Authors

  1. Bauer, Renee
  2. Moore, Teressa MS, RN
  3. Moore, Jill PhD, RN, CNE
  4. Anderson, Heather MS, RN

Article Content

The opioid crisis strains health care resources from those on frontlines in emergency departments (EDs), hospitals, and treatment facilities. This contributes to the challenge to provide adequate clinical sites for students in psychiatric nursing courses. In response, a simulation was created to provide students an experiential learning opportunity to face the opioid addiction crisis head-on in the safety of a simulated environment. The design for this pilot study was based on a 30-minute exercise set followed by a debriefing. Pretests and posttests were administered. At the close of the exercise, students completed a reflection paper. The scenario was a simulated ED, a drug-seeking patient, an ED nurse, and a health care provider. Students were divided in groups of 2 and 3 in the ED nurse role. A live actor portrayed the role of the drug-seeking patient. The scenario starts with a soft-spoken patient whose request for intravenous morphine was not met and then is transformed into a loud, manipulative, and demanding patient.
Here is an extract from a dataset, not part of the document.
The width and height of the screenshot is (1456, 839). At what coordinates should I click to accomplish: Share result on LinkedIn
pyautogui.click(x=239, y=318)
Students had 1 previous simulation experience, which included a high-fidelity simulator and no live actor experience. Themes included realism, increased awareness of the importance of therapeutic communication, a positive experience, and more confidence to care for a drug-seeking patient. In the debriefing, students were critical of themselves focusing on distractors such as unrelated laboratory reports versus the "big picture" of the simulation.